* _SUPPLIED INFORMATION_
· · · · ·
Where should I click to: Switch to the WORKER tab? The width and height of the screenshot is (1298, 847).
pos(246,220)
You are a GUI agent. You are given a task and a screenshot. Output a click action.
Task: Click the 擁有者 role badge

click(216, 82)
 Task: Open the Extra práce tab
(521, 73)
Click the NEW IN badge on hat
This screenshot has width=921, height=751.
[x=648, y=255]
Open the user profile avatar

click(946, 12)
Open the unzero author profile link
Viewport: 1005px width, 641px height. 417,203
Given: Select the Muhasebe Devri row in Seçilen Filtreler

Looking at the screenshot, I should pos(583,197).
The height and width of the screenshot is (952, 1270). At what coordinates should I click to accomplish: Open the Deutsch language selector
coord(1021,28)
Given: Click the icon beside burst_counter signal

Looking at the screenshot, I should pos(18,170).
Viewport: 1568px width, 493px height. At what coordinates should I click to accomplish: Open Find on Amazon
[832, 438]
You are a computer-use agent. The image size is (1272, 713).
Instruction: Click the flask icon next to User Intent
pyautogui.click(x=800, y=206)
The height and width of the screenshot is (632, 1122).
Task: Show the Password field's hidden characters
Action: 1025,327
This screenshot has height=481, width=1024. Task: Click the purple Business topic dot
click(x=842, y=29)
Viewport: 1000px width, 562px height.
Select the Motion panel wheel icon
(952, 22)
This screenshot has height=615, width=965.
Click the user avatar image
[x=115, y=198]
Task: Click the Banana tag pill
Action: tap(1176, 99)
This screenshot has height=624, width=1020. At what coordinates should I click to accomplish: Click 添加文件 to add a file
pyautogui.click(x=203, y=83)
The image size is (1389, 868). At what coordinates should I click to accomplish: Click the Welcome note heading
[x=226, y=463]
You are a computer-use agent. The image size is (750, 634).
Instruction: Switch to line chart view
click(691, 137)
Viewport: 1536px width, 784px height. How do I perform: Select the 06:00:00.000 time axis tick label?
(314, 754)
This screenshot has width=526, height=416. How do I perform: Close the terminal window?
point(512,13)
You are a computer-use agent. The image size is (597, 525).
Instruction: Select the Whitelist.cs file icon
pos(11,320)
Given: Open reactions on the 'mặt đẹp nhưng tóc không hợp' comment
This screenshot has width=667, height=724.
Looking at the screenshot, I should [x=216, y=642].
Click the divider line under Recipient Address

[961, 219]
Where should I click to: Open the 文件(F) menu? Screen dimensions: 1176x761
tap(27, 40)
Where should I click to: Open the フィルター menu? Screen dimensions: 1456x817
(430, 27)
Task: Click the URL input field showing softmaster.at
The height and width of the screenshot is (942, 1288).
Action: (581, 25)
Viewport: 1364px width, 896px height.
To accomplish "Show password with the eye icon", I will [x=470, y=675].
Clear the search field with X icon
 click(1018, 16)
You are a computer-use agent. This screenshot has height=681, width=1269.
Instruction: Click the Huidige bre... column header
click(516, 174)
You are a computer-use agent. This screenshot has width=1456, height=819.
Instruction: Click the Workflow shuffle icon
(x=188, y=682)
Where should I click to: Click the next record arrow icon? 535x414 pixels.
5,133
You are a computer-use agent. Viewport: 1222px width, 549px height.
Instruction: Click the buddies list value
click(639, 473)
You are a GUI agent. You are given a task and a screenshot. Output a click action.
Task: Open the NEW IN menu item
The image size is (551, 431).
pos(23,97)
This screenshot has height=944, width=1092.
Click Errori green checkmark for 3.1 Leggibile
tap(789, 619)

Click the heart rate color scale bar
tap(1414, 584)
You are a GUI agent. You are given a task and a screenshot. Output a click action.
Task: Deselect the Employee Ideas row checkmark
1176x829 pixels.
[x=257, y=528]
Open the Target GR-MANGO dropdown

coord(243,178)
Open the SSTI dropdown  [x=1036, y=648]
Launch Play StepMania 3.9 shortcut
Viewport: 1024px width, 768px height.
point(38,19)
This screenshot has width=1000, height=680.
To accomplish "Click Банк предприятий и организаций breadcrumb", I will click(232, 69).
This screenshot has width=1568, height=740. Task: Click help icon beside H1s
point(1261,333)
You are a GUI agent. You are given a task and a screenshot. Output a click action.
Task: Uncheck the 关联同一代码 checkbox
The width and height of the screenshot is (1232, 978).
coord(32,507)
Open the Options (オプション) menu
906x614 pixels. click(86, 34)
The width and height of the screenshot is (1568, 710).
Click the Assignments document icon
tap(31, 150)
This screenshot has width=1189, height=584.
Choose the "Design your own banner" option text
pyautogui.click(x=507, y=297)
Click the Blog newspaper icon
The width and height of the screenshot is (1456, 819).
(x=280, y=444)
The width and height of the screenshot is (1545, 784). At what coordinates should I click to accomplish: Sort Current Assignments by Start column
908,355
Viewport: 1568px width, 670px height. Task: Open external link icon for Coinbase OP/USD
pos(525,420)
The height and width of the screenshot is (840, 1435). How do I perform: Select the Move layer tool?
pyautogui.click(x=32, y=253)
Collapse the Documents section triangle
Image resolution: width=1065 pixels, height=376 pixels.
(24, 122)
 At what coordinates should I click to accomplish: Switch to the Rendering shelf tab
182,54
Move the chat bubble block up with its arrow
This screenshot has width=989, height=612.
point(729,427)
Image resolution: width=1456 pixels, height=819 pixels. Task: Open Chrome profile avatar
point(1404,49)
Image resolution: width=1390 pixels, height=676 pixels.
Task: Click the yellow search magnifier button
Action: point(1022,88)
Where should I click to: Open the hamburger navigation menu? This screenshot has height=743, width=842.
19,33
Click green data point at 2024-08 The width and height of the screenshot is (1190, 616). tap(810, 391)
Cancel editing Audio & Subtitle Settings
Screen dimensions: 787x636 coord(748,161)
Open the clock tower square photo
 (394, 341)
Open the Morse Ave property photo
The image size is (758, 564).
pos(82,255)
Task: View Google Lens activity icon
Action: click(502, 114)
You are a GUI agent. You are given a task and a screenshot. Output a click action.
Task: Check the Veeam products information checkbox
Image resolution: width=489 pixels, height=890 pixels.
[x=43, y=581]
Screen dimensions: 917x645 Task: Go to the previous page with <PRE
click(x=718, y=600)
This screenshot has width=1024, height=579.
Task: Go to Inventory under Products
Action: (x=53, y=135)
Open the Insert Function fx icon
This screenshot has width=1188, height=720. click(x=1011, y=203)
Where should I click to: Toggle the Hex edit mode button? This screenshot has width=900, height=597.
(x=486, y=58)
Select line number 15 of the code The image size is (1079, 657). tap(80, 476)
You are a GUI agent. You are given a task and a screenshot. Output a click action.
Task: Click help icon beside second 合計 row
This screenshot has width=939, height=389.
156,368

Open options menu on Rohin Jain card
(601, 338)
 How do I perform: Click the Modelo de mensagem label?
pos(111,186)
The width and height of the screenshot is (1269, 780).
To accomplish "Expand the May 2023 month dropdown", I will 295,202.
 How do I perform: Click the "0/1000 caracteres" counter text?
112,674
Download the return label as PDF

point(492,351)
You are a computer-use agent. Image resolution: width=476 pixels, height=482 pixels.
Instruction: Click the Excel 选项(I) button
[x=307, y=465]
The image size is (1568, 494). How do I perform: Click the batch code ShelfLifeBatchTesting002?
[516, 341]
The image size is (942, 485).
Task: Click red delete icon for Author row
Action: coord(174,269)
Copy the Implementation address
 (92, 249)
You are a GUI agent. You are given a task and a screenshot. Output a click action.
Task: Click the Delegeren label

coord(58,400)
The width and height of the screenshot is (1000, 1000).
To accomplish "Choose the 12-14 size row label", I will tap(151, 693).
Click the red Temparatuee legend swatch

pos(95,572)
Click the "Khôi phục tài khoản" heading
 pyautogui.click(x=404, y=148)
· · · · ·
* _PROBLEM_
Each line of the material must be copied exactly.

* _EXERCISE OUTPUT_
Where should I click to: Switch to the WORKER tab? The width and height of the screenshot is (1298, 847).
pos(246,220)
You are a GUI agent. You are given a task and a screenshot. Output a click action.
Task: Click the 擁有者 role badge

click(216, 82)
 Task: Open the Extra práce tab
(521, 73)
Click the NEW IN badge on hat
This screenshot has width=921, height=751.
[x=648, y=255]
Open the user profile avatar

click(946, 12)
Open the unzero author profile link
Viewport: 1005px width, 641px height. 417,203
Given: Select the Muhasebe Devri row in Seçilen Filtreler

Looking at the screenshot, I should pos(583,197).
The height and width of the screenshot is (952, 1270). At what coordinates should I click to accomplish: Open the Deutsch language selector
coord(1021,28)
Given: Click the icon beside burst_counter signal

Looking at the screenshot, I should pos(18,170).
Viewport: 1568px width, 493px height. At what coordinates should I click to accomplish: Open Find on Amazon
[832, 438]
You are a computer-use agent. The image size is (1272, 713).
Instruction: Click the flask icon next to User Intent
pyautogui.click(x=800, y=206)
The height and width of the screenshot is (632, 1122).
Task: Show the Password field's hidden characters
Action: 1025,327
This screenshot has height=481, width=1024. Task: Click the purple Business topic dot
click(x=842, y=29)
Viewport: 1000px width, 562px height.
Select the Motion panel wheel icon
(952, 22)
This screenshot has height=615, width=965.
Click the user avatar image
[x=115, y=198]
Task: Click the Banana tag pill
Action: tap(1176, 99)
This screenshot has height=624, width=1020. At what coordinates should I click to accomplish: Click 添加文件 to add a file
pyautogui.click(x=203, y=83)
The image size is (1389, 868). At what coordinates should I click to accomplish: Click the Welcome note heading
[x=226, y=463]
You are a computer-use agent. The image size is (750, 634).
Instruction: Switch to line chart view
click(691, 137)
Viewport: 1536px width, 784px height. How do I perform: Select the 06:00:00.000 time axis tick label?
(314, 754)
This screenshot has width=526, height=416. How do I perform: Close the terminal window?
point(512,13)
You are a computer-use agent. The image size is (597, 525).
Instruction: Select the Whitelist.cs file icon
pos(11,320)
Given: Open reactions on the 'mặt đẹp nhưng tóc không hợp' comment
This screenshot has width=667, height=724.
Looking at the screenshot, I should [x=216, y=642].
Click the divider line under Recipient Address

[961, 219]
Where should I click to: Open the 文件(F) menu? Screen dimensions: 1176x761
tap(27, 40)
Where should I click to: Open the フィルター menu? Screen dimensions: 1456x817
(430, 27)
Task: Click the URL input field showing softmaster.at
The height and width of the screenshot is (942, 1288).
Action: (581, 25)
Viewport: 1364px width, 896px height.
To accomplish "Show password with the eye icon", I will [x=470, y=675].
Clear the search field with X icon
 click(1018, 16)
You are a computer-use agent. This screenshot has height=681, width=1269.
Instruction: Click the Huidige bre... column header
click(516, 174)
You are a computer-use agent. This screenshot has width=1456, height=819.
Instruction: Click the Workflow shuffle icon
(x=188, y=682)
Where should I click to: Click the next record arrow icon? 535x414 pixels.
5,133
You are a computer-use agent. Viewport: 1222px width, 549px height.
Instruction: Click the buddies list value
click(639, 473)
You are a GUI agent. You are given a task and a screenshot. Output a click action.
Task: Open the NEW IN menu item
The image size is (551, 431).
pos(23,97)
This screenshot has height=944, width=1092.
Click Errori green checkmark for 3.1 Leggibile
tap(789, 619)

Click the heart rate color scale bar
tap(1414, 584)
You are a GUI agent. You are given a task and a screenshot. Output a click action.
Task: Deselect the Employee Ideas row checkmark
1176x829 pixels.
[x=257, y=528]
Open the Target GR-MANGO dropdown

coord(243,178)
Open the SSTI dropdown  [x=1036, y=648]
Launch Play StepMania 3.9 shortcut
Viewport: 1024px width, 768px height.
point(38,19)
This screenshot has width=1000, height=680.
To accomplish "Click Банк предприятий и организаций breadcrumb", I will click(232, 69).
This screenshot has width=1568, height=740. Task: Click help icon beside H1s
point(1261,333)
You are a GUI agent. You are given a task and a screenshot. Output a click action.
Task: Uncheck the 关联同一代码 checkbox
The width and height of the screenshot is (1232, 978).
coord(32,507)
Open the Options (オプション) menu
906x614 pixels. click(86, 34)
The width and height of the screenshot is (1568, 710).
Click the Assignments document icon
tap(31, 150)
This screenshot has width=1189, height=584.
Choose the "Design your own banner" option text
pyautogui.click(x=507, y=297)
Click the Blog newspaper icon
The width and height of the screenshot is (1456, 819).
(x=280, y=444)
The width and height of the screenshot is (1545, 784). At what coordinates should I click to accomplish: Sort Current Assignments by Start column
908,355
Viewport: 1568px width, 670px height. Task: Open external link icon for Coinbase OP/USD
pos(525,420)
The height and width of the screenshot is (840, 1435). How do I perform: Select the Move layer tool?
pyautogui.click(x=32, y=253)
Collapse the Documents section triangle
Image resolution: width=1065 pixels, height=376 pixels.
(24, 122)
 At what coordinates should I click to accomplish: Switch to the Rendering shelf tab
182,54
Move the chat bubble block up with its arrow
This screenshot has width=989, height=612.
point(729,427)
Image resolution: width=1456 pixels, height=819 pixels. Task: Open Chrome profile avatar
point(1404,49)
Image resolution: width=1390 pixels, height=676 pixels.
Task: Click the yellow search magnifier button
Action: point(1022,88)
Where should I click to: Open the hamburger navigation menu? This screenshot has height=743, width=842.
19,33
Click green data point at 2024-08 The width and height of the screenshot is (1190, 616). tap(810, 391)
Cancel editing Audio & Subtitle Settings
Screen dimensions: 787x636 coord(748,161)
Open the clock tower square photo
 (394, 341)
Open the Morse Ave property photo
The image size is (758, 564).
pos(82,255)
Task: View Google Lens activity icon
Action: click(502, 114)
You are a GUI agent. You are given a task and a screenshot. Output a click action.
Task: Check the Veeam products information checkbox
Image resolution: width=489 pixels, height=890 pixels.
[x=43, y=581]
Screen dimensions: 917x645 Task: Go to the previous page with <PRE
click(x=718, y=600)
This screenshot has width=1024, height=579.
Task: Go to Inventory under Products
Action: (x=53, y=135)
Open the Insert Function fx icon
This screenshot has width=1188, height=720. click(x=1011, y=203)
Where should I click to: Toggle the Hex edit mode button? This screenshot has width=900, height=597.
(x=486, y=58)
Select line number 15 of the code The image size is (1079, 657). tap(80, 476)
You are a GUI agent. You are given a task and a screenshot. Output a click action.
Task: Click help icon beside second 合計 row
This screenshot has width=939, height=389.
156,368

Open options menu on Rohin Jain card
(601, 338)
 How do I perform: Click the Modelo de mensagem label?
pos(111,186)
The width and height of the screenshot is (1269, 780).
To accomplish "Expand the May 2023 month dropdown", I will 295,202.
 How do I perform: Click the "0/1000 caracteres" counter text?
112,674
Download the return label as PDF

point(492,351)
You are a computer-use agent. Image resolution: width=476 pixels, height=482 pixels.
Instruction: Click the Excel 选项(I) button
[x=307, y=465]
The image size is (1568, 494). How do I perform: Click the batch code ShelfLifeBatchTesting002?
[516, 341]
The image size is (942, 485).
Task: Click red delete icon for Author row
Action: coord(174,269)
Copy the Implementation address
 (92, 249)
You are a GUI agent. You are given a task and a screenshot. Output a click action.
Task: Click the Delegeren label

coord(58,400)
The width and height of the screenshot is (1000, 1000).
To accomplish "Choose the 12-14 size row label", I will tap(151, 693).
Click the red Temparatuee legend swatch

pos(95,572)
Click the "Khôi phục tài khoản" heading
 pyautogui.click(x=404, y=148)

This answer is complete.